3.1. Secondo il costante orientamento di questa Corte ai fini del riconoscimento della protezione sussidiaria, a norma del D.Lgs. n. 251 del 2007, art. 14, lett. c), la nozione di violenza indiscriminata in situazioni di conflitto armato, interno o internazionale, in conformità con la giurisprudenza della Corte di giustizia UE (sentenza 30 gennaio 2014, in causa C-285/12), deve essere interpretata nel senso che il conflitto armato interno rileva solo se, eccezionalmente, possa ritenersi che gli scontri tra le forze governative di uno Stato e uno o più gruppi armati, o tra due o più gruppi armati, siano all’origine di una minaccia grave e individuale alla vita o alla persona del richiedente la protezione sussidiaria. Il grado di violenza indiscriminata deve aver, pertanto, raggiunto un livello talmente elevato da far ritenere che un civile, se rinviato nel Paese o nella regione in questione correrebbe, per la sua sola presenza sul territorio, un rischio effettivo di subire detta minaccia (Cass. n. 13858/2018 e Cass. n. 9090/2019). Inoltre, il potere-dovere di indagine d’ufficio del giudice circa la situazione generale esistente nel paese d’origine del richiedente, che va esercitato dando conto, nel provvedimento emesso, delle fonti informative attinte, in modo da verificarne anche l’aggiornamento, non trova ostacolo nella non credibilità delle dichiarazioni rese dal richiedente stesso riguardo alla propria vicenda personale, sempre che il giudizio di non credibilità non investa il fatto stesso della provenienza dell’istante dall’area geografica interessata alla violenza indiscriminata che fonda tale forma di protezione (Cass. n. 14283/2019).

3.2. Nel caso di specie, la Corte territoriale non ha compiuto nessun accertamento istruttorio sulla situazione del Paese ai fini del riconoscimento della protezione sussidiaria, a norma del D.Lgs. n. 251 del 2007, art. 14, lett. c), ed ha motivato la mancata attivazione dei poteri istruttori ufficiosi affermando che il ricorrente non aveva allegato la connessione tra la sua situazione personale e l’esistenza del conflitto armato o la situazione di violenza indiscriminata.

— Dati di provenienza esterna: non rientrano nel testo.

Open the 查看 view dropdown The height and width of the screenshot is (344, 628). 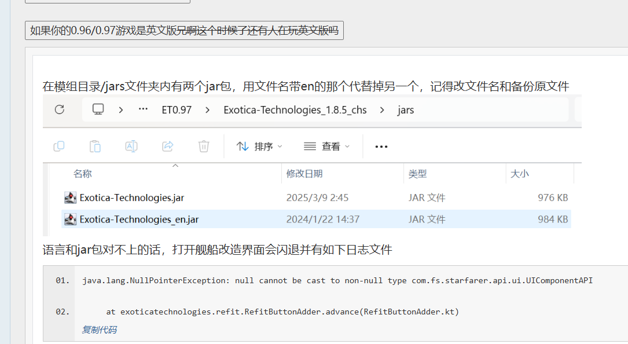326,147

La Corte d’appello non si è, quindi, attenuta ai principi di diritto suesposti, secondo i quali rileva la sola presenza del civile sul territorio del Paese di rimpatrio, qualora il grado di violenza indiscriminata abbia ivi raggiunto il livello talmente elevato nel senso precisato, e si impone l’attivazione del potere istruttorio ufficioso in ordine all’accertamento di quella situazione, che il richiedente ha allegato nel ricorso di primo grado, come dà atto la Corte territoriale (pag. n. 5 sentenza), quando si è avvalso della difesa tecnica di un avvocato nella selezione delle forme di protezione legali da domandare in giudizio. Non può assumere, di conseguenza, rilevanza alcuna la mancata prospettazione del danno grave collegato alla situazione del Paese da parte del richiedente in sede di audizione dinanzi alla Commissione Territoriale, mancando, peraltro e per quanto si è detto, la necessità di collegare la vicenda personale alla situazione di violenza indiscriminata.

4. Resta assorbito il secondo motivo, che concerne la protezione cd. minore.

5. Alla stregua delle considerazioni che precedono, il primo motivo merita accoglimento, con la cassazione della sentenza impugnata e rinvio della causa alla Corte d’appello di Potenza, in diversa composizione, anche per la decisione sulle spese del giudizio di legittimità.

P.Q.M.

La Corte accoglie il primo motivo di ricorso, dichiarato assorbito il secondo, cassa la sentenza impugnata e rinvia la causa alla Corte d’appello di Potenza, in diversa composizione, anche per la decisione sulle spese del giudizio di cassazione.

Così deciso in Roma, nella camera di consiglio della Prima Sezione Civile, il 26 febbraio 2020.